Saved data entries

──────────────────────────────

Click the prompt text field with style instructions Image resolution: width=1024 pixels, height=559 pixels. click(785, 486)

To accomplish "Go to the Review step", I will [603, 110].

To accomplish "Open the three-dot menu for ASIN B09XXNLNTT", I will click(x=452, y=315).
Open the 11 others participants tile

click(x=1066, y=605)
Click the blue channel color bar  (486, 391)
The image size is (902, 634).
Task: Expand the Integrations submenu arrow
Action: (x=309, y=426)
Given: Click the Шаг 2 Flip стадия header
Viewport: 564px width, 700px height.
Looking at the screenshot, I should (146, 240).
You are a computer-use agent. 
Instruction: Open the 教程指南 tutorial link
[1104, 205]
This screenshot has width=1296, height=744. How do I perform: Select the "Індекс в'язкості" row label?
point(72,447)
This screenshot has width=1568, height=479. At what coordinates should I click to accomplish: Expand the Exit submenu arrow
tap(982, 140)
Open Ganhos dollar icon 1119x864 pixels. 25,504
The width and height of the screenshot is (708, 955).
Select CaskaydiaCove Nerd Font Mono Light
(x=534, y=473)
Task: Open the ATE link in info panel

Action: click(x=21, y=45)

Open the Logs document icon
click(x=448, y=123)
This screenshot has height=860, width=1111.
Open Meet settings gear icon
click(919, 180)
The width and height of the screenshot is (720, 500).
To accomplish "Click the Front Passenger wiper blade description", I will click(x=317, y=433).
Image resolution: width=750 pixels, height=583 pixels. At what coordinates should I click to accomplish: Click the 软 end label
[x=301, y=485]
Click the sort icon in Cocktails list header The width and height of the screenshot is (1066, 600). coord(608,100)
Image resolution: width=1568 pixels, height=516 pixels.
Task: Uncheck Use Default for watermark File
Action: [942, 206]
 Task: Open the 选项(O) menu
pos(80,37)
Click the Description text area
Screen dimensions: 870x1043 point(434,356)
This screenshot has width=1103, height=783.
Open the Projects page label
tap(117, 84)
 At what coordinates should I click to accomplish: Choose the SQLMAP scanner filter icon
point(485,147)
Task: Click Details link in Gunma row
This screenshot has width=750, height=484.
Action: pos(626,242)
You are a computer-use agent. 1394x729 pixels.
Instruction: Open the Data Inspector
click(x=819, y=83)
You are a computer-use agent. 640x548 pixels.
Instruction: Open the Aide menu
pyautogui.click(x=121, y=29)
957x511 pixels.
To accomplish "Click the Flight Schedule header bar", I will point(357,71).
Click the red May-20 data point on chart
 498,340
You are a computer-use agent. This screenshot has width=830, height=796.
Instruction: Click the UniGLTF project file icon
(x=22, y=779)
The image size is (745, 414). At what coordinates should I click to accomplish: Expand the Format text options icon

──────────────────────────────

§ **How to complete this task**: A word-for-word copy of the lines above from the one with "Open the Logs document icon" through the one with "This screenshot has width=1103, height=783.", inclusive, is the only output wanted.

§ **Answer to this problem**:
Open the Logs document icon
click(x=448, y=123)
This screenshot has height=860, width=1111.
Open Meet settings gear icon
click(919, 180)
The width and height of the screenshot is (720, 500).
To accomplish "Click the Front Passenger wiper blade description", I will click(x=317, y=433).
Image resolution: width=750 pixels, height=583 pixels. At what coordinates should I click to accomplish: Click the 软 end label
[x=301, y=485]
Click the sort icon in Cocktails list header The width and height of the screenshot is (1066, 600). coord(608,100)
Image resolution: width=1568 pixels, height=516 pixels.
Task: Uncheck Use Default for watermark File
Action: [942, 206]
 Task: Open the 选项(O) menu
pos(80,37)
Click the Description text area
Screen dimensions: 870x1043 point(434,356)
This screenshot has width=1103, height=783.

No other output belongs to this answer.